Reproduce each of the lines below without any change.

----------

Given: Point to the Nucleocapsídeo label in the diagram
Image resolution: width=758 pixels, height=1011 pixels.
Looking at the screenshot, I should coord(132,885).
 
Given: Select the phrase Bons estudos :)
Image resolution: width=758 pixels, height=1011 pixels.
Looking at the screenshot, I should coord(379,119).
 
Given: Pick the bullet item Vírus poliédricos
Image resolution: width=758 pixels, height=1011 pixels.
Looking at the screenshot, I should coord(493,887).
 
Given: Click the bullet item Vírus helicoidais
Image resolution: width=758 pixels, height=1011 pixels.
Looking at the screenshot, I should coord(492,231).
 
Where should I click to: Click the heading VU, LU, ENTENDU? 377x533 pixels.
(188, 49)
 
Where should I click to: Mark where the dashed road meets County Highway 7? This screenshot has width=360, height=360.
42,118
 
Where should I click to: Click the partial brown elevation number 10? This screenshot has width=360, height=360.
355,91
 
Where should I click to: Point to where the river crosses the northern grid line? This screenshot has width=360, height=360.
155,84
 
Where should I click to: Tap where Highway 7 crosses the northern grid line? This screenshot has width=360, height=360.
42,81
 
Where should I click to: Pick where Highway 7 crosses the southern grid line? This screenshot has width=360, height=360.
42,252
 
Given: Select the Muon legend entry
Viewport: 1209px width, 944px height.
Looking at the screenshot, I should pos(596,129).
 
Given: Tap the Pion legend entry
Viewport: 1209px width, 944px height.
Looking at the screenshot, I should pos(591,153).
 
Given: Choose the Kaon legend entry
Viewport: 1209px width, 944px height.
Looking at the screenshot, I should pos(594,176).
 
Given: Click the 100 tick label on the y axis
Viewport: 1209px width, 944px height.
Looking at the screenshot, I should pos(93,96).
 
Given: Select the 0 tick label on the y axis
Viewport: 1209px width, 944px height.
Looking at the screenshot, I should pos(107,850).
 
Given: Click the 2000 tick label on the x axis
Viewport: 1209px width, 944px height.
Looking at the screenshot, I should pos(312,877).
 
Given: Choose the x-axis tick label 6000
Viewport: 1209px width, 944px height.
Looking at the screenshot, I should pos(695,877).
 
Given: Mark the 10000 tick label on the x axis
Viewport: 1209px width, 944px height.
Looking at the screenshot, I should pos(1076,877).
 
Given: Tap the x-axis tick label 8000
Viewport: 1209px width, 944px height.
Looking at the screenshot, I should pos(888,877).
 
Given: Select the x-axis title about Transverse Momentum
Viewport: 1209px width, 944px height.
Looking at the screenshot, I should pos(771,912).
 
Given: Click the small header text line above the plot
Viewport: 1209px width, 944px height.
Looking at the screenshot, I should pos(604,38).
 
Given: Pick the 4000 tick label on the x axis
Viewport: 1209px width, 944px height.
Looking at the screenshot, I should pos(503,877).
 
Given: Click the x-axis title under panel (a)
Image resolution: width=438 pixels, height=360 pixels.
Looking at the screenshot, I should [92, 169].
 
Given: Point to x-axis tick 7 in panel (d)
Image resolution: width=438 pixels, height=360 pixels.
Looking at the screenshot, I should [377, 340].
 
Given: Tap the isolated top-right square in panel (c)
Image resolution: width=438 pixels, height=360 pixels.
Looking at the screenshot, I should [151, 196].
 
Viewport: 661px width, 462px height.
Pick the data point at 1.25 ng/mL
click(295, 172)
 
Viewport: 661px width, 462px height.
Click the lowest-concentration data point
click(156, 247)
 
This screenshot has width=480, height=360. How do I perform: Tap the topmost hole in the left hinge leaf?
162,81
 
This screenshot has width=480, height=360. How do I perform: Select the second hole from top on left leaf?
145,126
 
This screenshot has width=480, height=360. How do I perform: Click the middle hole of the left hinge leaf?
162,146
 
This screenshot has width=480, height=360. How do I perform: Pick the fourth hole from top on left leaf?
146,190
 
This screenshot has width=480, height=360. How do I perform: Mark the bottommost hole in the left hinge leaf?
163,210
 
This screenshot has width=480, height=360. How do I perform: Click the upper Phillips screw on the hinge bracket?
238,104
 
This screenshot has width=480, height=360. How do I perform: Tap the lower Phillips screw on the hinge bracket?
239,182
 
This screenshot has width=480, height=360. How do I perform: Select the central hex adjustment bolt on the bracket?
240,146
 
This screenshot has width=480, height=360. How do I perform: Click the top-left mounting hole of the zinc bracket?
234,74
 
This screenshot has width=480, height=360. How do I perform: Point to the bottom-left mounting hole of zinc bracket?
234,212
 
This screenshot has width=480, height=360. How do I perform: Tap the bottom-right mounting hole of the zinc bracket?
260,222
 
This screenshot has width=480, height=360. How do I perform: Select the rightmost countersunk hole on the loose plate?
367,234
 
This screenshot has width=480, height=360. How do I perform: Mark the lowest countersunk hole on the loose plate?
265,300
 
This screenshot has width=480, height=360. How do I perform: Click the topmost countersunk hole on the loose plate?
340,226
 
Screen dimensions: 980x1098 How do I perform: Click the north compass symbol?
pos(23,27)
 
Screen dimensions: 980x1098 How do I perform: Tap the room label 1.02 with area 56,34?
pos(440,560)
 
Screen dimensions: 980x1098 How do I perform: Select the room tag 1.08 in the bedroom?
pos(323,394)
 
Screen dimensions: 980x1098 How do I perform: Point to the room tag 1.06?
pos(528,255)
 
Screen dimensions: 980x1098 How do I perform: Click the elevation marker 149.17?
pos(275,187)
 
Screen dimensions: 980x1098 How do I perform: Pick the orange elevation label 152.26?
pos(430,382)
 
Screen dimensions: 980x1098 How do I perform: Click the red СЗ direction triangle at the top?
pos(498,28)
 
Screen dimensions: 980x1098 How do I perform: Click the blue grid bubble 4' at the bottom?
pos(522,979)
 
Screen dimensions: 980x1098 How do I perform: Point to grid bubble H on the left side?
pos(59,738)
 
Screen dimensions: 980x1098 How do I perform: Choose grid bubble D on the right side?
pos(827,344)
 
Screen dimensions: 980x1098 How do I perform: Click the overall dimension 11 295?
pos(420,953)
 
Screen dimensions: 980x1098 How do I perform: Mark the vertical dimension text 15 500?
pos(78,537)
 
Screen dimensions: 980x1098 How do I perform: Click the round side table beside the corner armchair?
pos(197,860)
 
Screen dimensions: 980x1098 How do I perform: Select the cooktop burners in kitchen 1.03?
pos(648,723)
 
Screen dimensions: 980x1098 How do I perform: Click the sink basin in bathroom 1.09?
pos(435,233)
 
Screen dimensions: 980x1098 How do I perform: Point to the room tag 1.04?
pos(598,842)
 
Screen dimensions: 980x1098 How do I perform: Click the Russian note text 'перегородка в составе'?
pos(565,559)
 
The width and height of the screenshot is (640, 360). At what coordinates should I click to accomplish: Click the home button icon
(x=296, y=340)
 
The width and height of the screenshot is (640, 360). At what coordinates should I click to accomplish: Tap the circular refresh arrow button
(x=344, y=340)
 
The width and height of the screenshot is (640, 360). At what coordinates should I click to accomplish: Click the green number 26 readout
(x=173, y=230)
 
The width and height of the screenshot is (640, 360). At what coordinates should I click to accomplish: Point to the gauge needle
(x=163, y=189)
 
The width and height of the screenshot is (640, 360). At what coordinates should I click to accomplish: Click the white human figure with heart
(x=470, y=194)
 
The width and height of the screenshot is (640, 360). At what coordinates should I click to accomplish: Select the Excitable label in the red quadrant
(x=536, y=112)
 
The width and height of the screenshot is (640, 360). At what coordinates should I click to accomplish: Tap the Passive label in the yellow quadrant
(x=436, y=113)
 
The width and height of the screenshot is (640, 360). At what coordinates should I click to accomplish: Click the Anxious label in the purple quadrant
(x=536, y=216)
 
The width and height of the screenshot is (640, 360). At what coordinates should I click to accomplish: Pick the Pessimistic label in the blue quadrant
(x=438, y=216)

----------

(OUTPUT):
Given: Point to the Nucleocapsídeo label in the diagram
Image resolution: width=758 pixels, height=1011 pixels.
Looking at the screenshot, I should coord(132,885).
 
Given: Select the phrase Bons estudos :)
Image resolution: width=758 pixels, height=1011 pixels.
Looking at the screenshot, I should coord(379,119).
 
Given: Pick the bullet item Vírus poliédricos
Image resolution: width=758 pixels, height=1011 pixels.
Looking at the screenshot, I should coord(493,887).
 
Given: Click the bullet item Vírus helicoidais
Image resolution: width=758 pixels, height=1011 pixels.
Looking at the screenshot, I should coord(492,231).
 
Where should I click to: Click the heading VU, LU, ENTENDU? 377x533 pixels.
(188, 49)
 
Where should I click to: Mark where the dashed road meets County Highway 7? This screenshot has width=360, height=360.
42,118
 
Where should I click to: Click the partial brown elevation number 10? This screenshot has width=360, height=360.
355,91
 
Where should I click to: Point to where the river crosses the northern grid line? This screenshot has width=360, height=360.
155,84
 
Where should I click to: Tap where Highway 7 crosses the northern grid line? This screenshot has width=360, height=360.
42,81
 
Where should I click to: Pick where Highway 7 crosses the southern grid line? This screenshot has width=360, height=360.
42,252
 
Given: Select the Muon legend entry
Viewport: 1209px width, 944px height.
Looking at the screenshot, I should pos(596,129).
 
Given: Tap the Pion legend entry
Viewport: 1209px width, 944px height.
Looking at the screenshot, I should pos(591,153).
 
Given: Choose the Kaon legend entry
Viewport: 1209px width, 944px height.
Looking at the screenshot, I should pos(594,176).
 
Given: Click the 100 tick label on the y axis
Viewport: 1209px width, 944px height.
Looking at the screenshot, I should pos(93,96).
 
Given: Select the 0 tick label on the y axis
Viewport: 1209px width, 944px height.
Looking at the screenshot, I should pos(107,850).
 
Given: Click the 2000 tick label on the x axis
Viewport: 1209px width, 944px height.
Looking at the screenshot, I should pos(312,877).
 
Given: Choose the x-axis tick label 6000
Viewport: 1209px width, 944px height.
Looking at the screenshot, I should pos(695,877).
 
Given: Mark the 10000 tick label on the x axis
Viewport: 1209px width, 944px height.
Looking at the screenshot, I should pos(1076,877).
 
Given: Tap the x-axis tick label 8000
Viewport: 1209px width, 944px height.
Looking at the screenshot, I should pos(888,877).
 
Given: Select the x-axis title about Transverse Momentum
Viewport: 1209px width, 944px height.
Looking at the screenshot, I should pos(771,912).
 
Given: Click the small header text line above the plot
Viewport: 1209px width, 944px height.
Looking at the screenshot, I should pos(604,38).
 
Given: Pick the 4000 tick label on the x axis
Viewport: 1209px width, 944px height.
Looking at the screenshot, I should pos(503,877).
 
Given: Click the x-axis title under panel (a)
Image resolution: width=438 pixels, height=360 pixels.
Looking at the screenshot, I should [92, 169].
 
Given: Point to x-axis tick 7 in panel (d)
Image resolution: width=438 pixels, height=360 pixels.
Looking at the screenshot, I should [377, 340].
 
Given: Tap the isolated top-right square in panel (c)
Image resolution: width=438 pixels, height=360 pixels.
Looking at the screenshot, I should [151, 196].
 
Viewport: 661px width, 462px height.
Pick the data point at 1.25 ng/mL
click(295, 172)
 
Viewport: 661px width, 462px height.
Click the lowest-concentration data point
click(156, 247)
 
This screenshot has width=480, height=360. How do I perform: Tap the topmost hole in the left hinge leaf?
162,81
 
This screenshot has width=480, height=360. How do I perform: Select the second hole from top on left leaf?
145,126
 
This screenshot has width=480, height=360. How do I perform: Click the middle hole of the left hinge leaf?
162,146
 
This screenshot has width=480, height=360. How do I perform: Pick the fourth hole from top on left leaf?
146,190
 
This screenshot has width=480, height=360. How do I perform: Mark the bottommost hole in the left hinge leaf?
163,210
 
This screenshot has width=480, height=360. How do I perform: Click the upper Phillips screw on the hinge bracket?
238,104
 
This screenshot has width=480, height=360. How do I perform: Tap the lower Phillips screw on the hinge bracket?
239,182
 
This screenshot has width=480, height=360. How do I perform: Select the central hex adjustment bolt on the bracket?
240,146
 
This screenshot has width=480, height=360. How do I perform: Click the top-left mounting hole of the zinc bracket?
234,74
 
This screenshot has width=480, height=360. How do I perform: Point to the bottom-left mounting hole of zinc bracket?
234,212
 
This screenshot has width=480, height=360. How do I perform: Tap the bottom-right mounting hole of the zinc bracket?
260,222
 
This screenshot has width=480, height=360. How do I perform: Select the rightmost countersunk hole on the loose plate?
367,234
 
This screenshot has width=480, height=360. How do I perform: Mark the lowest countersunk hole on the loose plate?
265,300
 
This screenshot has width=480, height=360. How do I perform: Click the topmost countersunk hole on the loose plate?
340,226
 
Screen dimensions: 980x1098 How do I perform: Click the north compass symbol?
pos(23,27)
 
Screen dimensions: 980x1098 How do I perform: Tap the room label 1.02 with area 56,34?
pos(440,560)
 
Screen dimensions: 980x1098 How do I perform: Select the room tag 1.08 in the bedroom?
pos(323,394)
 
Screen dimensions: 980x1098 How do I perform: Point to the room tag 1.06?
pos(528,255)
 
Screen dimensions: 980x1098 How do I perform: Click the elevation marker 149.17?
pos(275,187)
 
Screen dimensions: 980x1098 How do I perform: Pick the orange elevation label 152.26?
pos(430,382)
 
Screen dimensions: 980x1098 How do I perform: Click the red СЗ direction triangle at the top?
pos(498,28)
 
Screen dimensions: 980x1098 How do I perform: Click the blue grid bubble 4' at the bottom?
pos(522,979)
 
Screen dimensions: 980x1098 How do I perform: Point to grid bubble H on the left side?
pos(59,738)
 
Screen dimensions: 980x1098 How do I perform: Choose grid bubble D on the right side?
pos(827,344)
 
Screen dimensions: 980x1098 How do I perform: Click the overall dimension 11 295?
pos(420,953)
 
Screen dimensions: 980x1098 How do I perform: Mark the vertical dimension text 15 500?
pos(78,537)
 
Screen dimensions: 980x1098 How do I perform: Click the round side table beside the corner armchair?
pos(197,860)
 
Screen dimensions: 980x1098 How do I perform: Select the cooktop burners in kitchen 1.03?
pos(648,723)
 
Screen dimensions: 980x1098 How do I perform: Click the sink basin in bathroom 1.09?
pos(435,233)
 
Screen dimensions: 980x1098 How do I perform: Point to the room tag 1.04?
pos(598,842)
 
Screen dimensions: 980x1098 How do I perform: Click the Russian note text 'перегородка в составе'?
pos(565,559)
 
The width and height of the screenshot is (640, 360). At what coordinates should I click to accomplish: Click the home button icon
(x=296, y=340)
 
The width and height of the screenshot is (640, 360). At what coordinates should I click to accomplish: Tap the circular refresh arrow button
(x=344, y=340)
 
The width and height of the screenshot is (640, 360). At what coordinates should I click to accomplish: Click the green number 26 readout
(x=173, y=230)
 
The width and height of the screenshot is (640, 360). At what coordinates should I click to accomplish: Point to the gauge needle
(x=163, y=189)
 
The width and height of the screenshot is (640, 360). At what coordinates should I click to accomplish: Click the white human figure with heart
(x=470, y=194)
 
The width and height of the screenshot is (640, 360). At what coordinates should I click to accomplish: Select the Excitable label in the red quadrant
(x=536, y=112)
 
The width and height of the screenshot is (640, 360). At what coordinates should I click to accomplish: Tap the Passive label in the yellow quadrant
(x=436, y=113)
 
The width and height of the screenshot is (640, 360). At what coordinates should I click to accomplish: Click the Anxious label in the purple quadrant
(x=536, y=216)
 
The width and height of the screenshot is (640, 360). At what coordinates should I click to accomplish: Pick the Pessimistic label in the blue quadrant
(x=438, y=216)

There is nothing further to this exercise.